--- YOUR INSTRUCTIONS ---
Show all lines of the listing that hold the word "heading".

--- START ---

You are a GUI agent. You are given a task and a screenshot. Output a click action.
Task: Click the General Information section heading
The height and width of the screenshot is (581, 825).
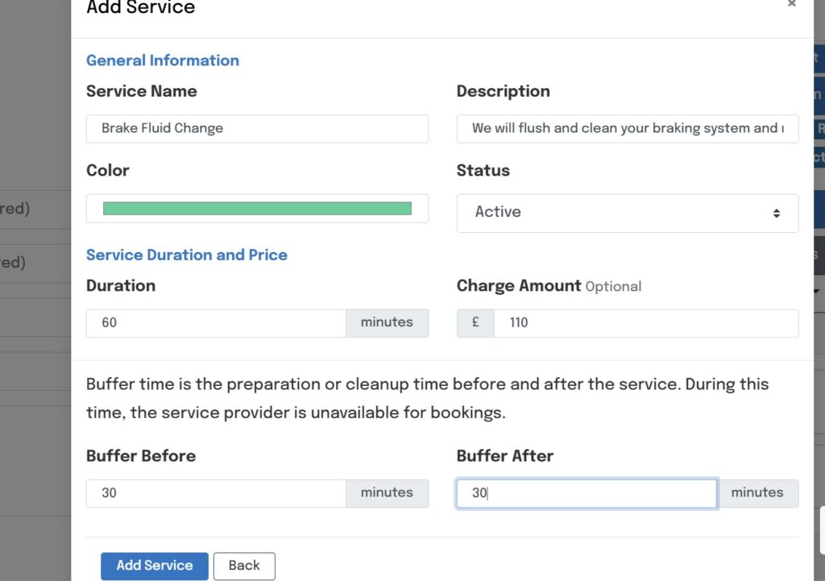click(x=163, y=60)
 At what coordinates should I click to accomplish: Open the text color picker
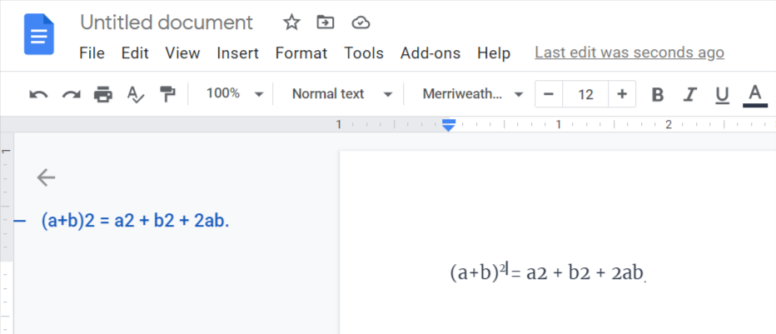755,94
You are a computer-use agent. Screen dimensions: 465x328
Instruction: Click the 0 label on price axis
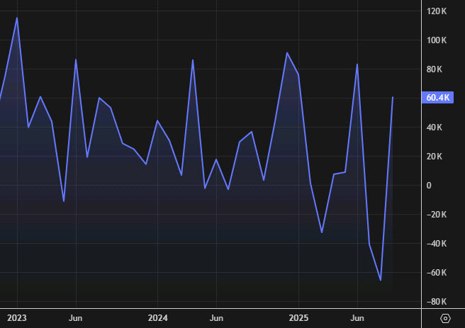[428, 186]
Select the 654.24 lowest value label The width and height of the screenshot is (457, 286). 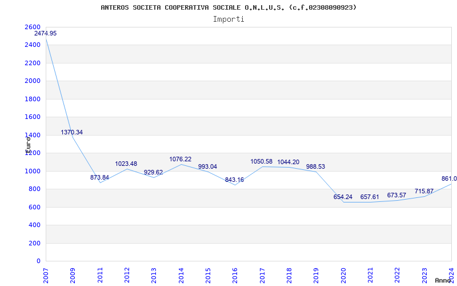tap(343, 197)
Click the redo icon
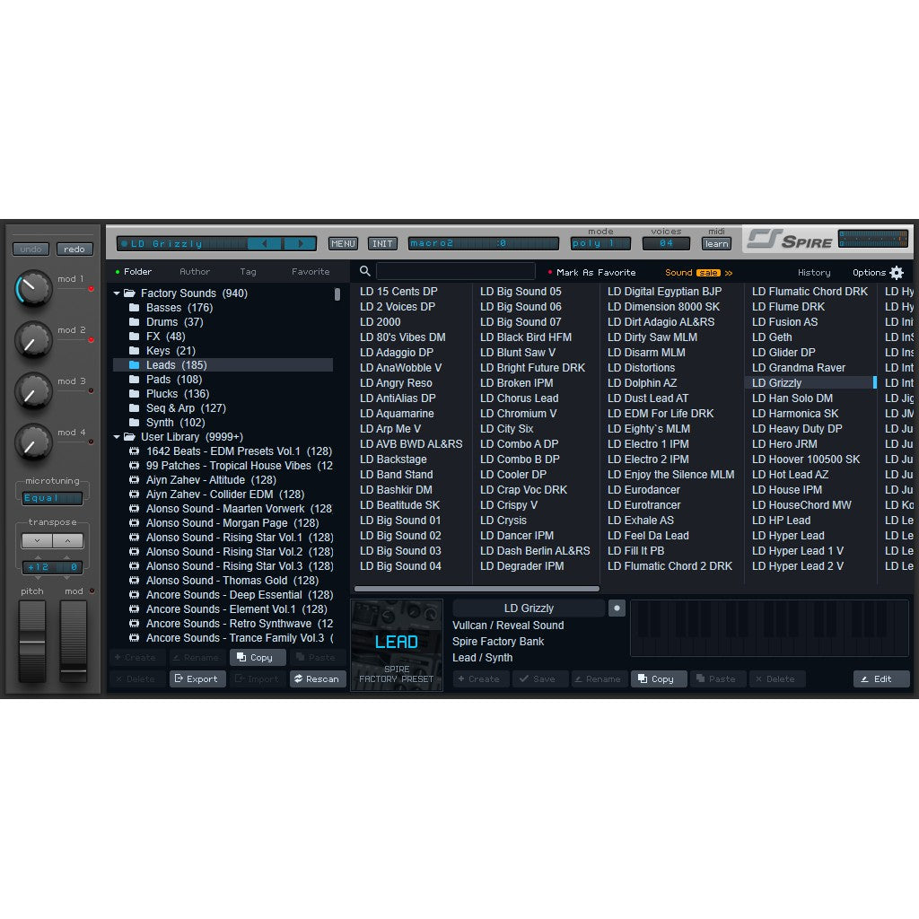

--- END ---
--- START ---

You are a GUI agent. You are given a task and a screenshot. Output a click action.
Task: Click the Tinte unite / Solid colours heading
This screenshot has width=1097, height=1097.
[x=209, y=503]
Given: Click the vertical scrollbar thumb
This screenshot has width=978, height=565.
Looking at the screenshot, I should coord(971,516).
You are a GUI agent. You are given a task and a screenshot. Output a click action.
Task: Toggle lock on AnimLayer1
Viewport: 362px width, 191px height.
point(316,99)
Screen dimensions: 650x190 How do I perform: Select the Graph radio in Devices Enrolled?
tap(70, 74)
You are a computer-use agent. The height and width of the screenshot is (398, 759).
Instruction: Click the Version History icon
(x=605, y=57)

--- END ---

--- SOLUTION TO THE PROBLEM ---
Task: Click the General Information section heading
Task: Click the Tinte unite / Solid colours heading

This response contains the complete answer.